- [YOUR INSTRUCTIONS]: For every line below, set down an identical copy.
┌────────
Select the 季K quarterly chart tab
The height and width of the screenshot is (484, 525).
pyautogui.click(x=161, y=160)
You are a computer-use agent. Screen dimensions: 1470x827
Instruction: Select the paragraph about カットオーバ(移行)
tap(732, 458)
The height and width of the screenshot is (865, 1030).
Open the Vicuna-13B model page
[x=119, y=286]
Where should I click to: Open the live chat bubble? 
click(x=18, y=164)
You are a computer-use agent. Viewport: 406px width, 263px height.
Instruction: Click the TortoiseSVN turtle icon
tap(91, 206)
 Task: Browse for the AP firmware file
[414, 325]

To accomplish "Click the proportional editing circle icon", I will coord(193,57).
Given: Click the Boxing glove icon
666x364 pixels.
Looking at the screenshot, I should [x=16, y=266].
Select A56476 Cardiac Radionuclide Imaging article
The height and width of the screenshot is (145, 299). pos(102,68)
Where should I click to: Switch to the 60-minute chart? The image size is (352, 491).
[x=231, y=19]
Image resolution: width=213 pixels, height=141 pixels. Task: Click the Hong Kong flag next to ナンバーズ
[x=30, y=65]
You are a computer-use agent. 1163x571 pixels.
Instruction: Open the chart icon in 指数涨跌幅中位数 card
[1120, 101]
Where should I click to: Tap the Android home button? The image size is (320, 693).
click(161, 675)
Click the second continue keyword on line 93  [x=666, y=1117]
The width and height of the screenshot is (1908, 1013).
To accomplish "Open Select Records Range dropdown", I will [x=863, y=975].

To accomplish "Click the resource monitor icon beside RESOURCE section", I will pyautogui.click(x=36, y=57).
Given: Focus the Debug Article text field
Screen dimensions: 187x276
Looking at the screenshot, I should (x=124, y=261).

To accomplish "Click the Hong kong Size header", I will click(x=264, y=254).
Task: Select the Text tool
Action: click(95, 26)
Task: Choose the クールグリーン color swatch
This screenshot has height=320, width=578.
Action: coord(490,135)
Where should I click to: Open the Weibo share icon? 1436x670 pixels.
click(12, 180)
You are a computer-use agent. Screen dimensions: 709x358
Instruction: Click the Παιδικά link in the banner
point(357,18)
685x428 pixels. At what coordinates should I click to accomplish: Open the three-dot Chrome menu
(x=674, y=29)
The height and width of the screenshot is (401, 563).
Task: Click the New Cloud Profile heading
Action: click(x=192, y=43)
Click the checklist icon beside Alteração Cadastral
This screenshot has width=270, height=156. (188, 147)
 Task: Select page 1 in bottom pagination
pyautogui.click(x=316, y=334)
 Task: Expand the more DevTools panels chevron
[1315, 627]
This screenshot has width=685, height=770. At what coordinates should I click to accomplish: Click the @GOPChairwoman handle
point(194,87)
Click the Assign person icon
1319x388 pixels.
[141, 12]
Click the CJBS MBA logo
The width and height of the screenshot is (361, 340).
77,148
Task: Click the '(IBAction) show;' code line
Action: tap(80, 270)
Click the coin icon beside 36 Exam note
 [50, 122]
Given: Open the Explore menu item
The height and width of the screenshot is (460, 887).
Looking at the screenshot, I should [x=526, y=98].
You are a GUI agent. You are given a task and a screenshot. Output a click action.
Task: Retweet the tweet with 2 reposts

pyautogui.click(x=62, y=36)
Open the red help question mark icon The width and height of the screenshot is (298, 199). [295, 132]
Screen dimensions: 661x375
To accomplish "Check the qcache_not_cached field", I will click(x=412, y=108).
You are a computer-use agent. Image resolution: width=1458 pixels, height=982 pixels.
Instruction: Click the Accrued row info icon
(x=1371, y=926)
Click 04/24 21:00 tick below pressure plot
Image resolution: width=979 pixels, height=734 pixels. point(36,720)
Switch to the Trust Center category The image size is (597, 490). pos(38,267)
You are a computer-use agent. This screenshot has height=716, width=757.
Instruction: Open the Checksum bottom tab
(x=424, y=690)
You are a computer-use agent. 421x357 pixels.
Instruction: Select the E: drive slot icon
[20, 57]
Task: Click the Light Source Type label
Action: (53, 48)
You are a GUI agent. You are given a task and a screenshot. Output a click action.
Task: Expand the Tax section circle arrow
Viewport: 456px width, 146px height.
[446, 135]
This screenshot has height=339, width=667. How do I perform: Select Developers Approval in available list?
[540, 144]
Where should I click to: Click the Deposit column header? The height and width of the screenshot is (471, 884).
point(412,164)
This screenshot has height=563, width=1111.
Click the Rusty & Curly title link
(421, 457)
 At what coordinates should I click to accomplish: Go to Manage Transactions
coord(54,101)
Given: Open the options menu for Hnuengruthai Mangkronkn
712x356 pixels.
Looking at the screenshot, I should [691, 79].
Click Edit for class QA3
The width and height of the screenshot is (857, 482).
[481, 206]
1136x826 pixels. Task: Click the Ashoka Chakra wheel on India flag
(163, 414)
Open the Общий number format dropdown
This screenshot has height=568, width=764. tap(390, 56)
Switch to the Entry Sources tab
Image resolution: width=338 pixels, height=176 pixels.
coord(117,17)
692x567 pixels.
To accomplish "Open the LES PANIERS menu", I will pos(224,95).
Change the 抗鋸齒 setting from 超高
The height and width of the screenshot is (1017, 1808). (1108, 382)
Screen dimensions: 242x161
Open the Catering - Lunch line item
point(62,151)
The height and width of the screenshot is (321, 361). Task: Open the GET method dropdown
└────────
- [ANSWER SPACE]:
Select the 季K quarterly chart tab
The height and width of the screenshot is (484, 525).
pyautogui.click(x=161, y=160)
You are a computer-use agent. Screen dimensions: 1470x827
Instruction: Select the paragraph about カットオーバ(移行)
tap(732, 458)
The height and width of the screenshot is (865, 1030).
Open the Vicuna-13B model page
[x=119, y=286]
Where should I click to: Open the live chat bubble? 
click(x=18, y=164)
You are a computer-use agent. Viewport: 406px width, 263px height.
Instruction: Click the TortoiseSVN turtle icon
tap(91, 206)
 Task: Browse for the AP firmware file
[414, 325]

To accomplish "Click the proportional editing circle icon", I will coord(193,57).
Given: Click the Boxing glove icon
666x364 pixels.
Looking at the screenshot, I should [x=16, y=266].
Select A56476 Cardiac Radionuclide Imaging article
The height and width of the screenshot is (145, 299). pos(102,68)
Where should I click to: Switch to the 60-minute chart? The image size is (352, 491).
[x=231, y=19]
Image resolution: width=213 pixels, height=141 pixels. Task: Click the Hong Kong flag next to ナンバーズ
[x=30, y=65]
You are a computer-use agent. 1163x571 pixels.
Instruction: Open the chart icon in 指数涨跌幅中位数 card
[1120, 101]
Where should I click to: Tap the Android home button? The image size is (320, 693).
click(161, 675)
Click the second continue keyword on line 93  [x=666, y=1117]
The width and height of the screenshot is (1908, 1013).
To accomplish "Open Select Records Range dropdown", I will [x=863, y=975].

To accomplish "Click the resource monitor icon beside RESOURCE section", I will pyautogui.click(x=36, y=57).
Given: Focus the Debug Article text field
Screen dimensions: 187x276
Looking at the screenshot, I should (x=124, y=261).

To accomplish "Click the Hong kong Size header", I will click(x=264, y=254).
Task: Select the Text tool
Action: click(95, 26)
Task: Choose the クールグリーン color swatch
This screenshot has height=320, width=578.
Action: coord(490,135)
Where should I click to: Open the Weibo share icon? 1436x670 pixels.
click(12, 180)
You are a computer-use agent. Screen dimensions: 709x358
Instruction: Click the Παιδικά link in the banner
point(357,18)
685x428 pixels. At what coordinates should I click to accomplish: Open the three-dot Chrome menu
(x=674, y=29)
The height and width of the screenshot is (401, 563).
Task: Click the New Cloud Profile heading
Action: click(x=192, y=43)
Click the checklist icon beside Alteração Cadastral
This screenshot has width=270, height=156. (188, 147)
 Task: Select page 1 in bottom pagination
pyautogui.click(x=316, y=334)
 Task: Expand the more DevTools panels chevron
[1315, 627]
This screenshot has width=685, height=770. At what coordinates should I click to accomplish: Click the @GOPChairwoman handle
point(194,87)
Click the Assign person icon
1319x388 pixels.
[141, 12]
Click the CJBS MBA logo
The width and height of the screenshot is (361, 340).
77,148
Task: Click the '(IBAction) show;' code line
Action: tap(80, 270)
Click the coin icon beside 36 Exam note
 [50, 122]
Given: Open the Explore menu item
The height and width of the screenshot is (460, 887).
Looking at the screenshot, I should [x=526, y=98].
You are a GUI agent. You are given a task and a screenshot. Output a click action.
Task: Retweet the tweet with 2 reposts

pyautogui.click(x=62, y=36)
Open the red help question mark icon The width and height of the screenshot is (298, 199). [295, 132]
Screen dimensions: 661x375
To accomplish "Check the qcache_not_cached field", I will click(x=412, y=108).
You are a computer-use agent. Image resolution: width=1458 pixels, height=982 pixels.
Instruction: Click the Accrued row info icon
(x=1371, y=926)
Click 04/24 21:00 tick below pressure plot
Image resolution: width=979 pixels, height=734 pixels. point(36,720)
Switch to the Trust Center category The image size is (597, 490). pos(38,267)
You are a computer-use agent. This screenshot has height=716, width=757.
Instruction: Open the Checksum bottom tab
(x=424, y=690)
You are a computer-use agent. 421x357 pixels.
Instruction: Select the E: drive slot icon
[20, 57]
Task: Click the Light Source Type label
Action: (53, 48)
You are a GUI agent. You are given a task and a screenshot. Output a click action.
Task: Expand the Tax section circle arrow
Viewport: 456px width, 146px height.
[446, 135]
This screenshot has height=339, width=667. How do I perform: Select Developers Approval in available list?
[540, 144]
Where should I click to: Click the Deposit column header? The height and width of the screenshot is (471, 884).
point(412,164)
This screenshot has height=563, width=1111.
Click the Rusty & Curly title link
(421, 457)
 At what coordinates should I click to accomplish: Go to Manage Transactions
coord(54,101)
Given: Open the options menu for Hnuengruthai Mangkronkn
712x356 pixels.
Looking at the screenshot, I should [691, 79].
Click Edit for class QA3
The width and height of the screenshot is (857, 482).
[481, 206]
1136x826 pixels. Task: Click the Ashoka Chakra wheel on India flag
(163, 414)
Open the Общий number format dropdown
This screenshot has height=568, width=764. tap(390, 56)
Switch to the Entry Sources tab
Image resolution: width=338 pixels, height=176 pixels.
coord(117,17)
692x567 pixels.
To accomplish "Open the LES PANIERS menu", I will pos(224,95).
Change the 抗鋸齒 setting from 超高
The height and width of the screenshot is (1017, 1808). (1108, 382)
Screen dimensions: 242x161
Open the Catering - Lunch line item
point(62,151)
The height and width of the screenshot is (321, 361). Task: Open the GET method dropdown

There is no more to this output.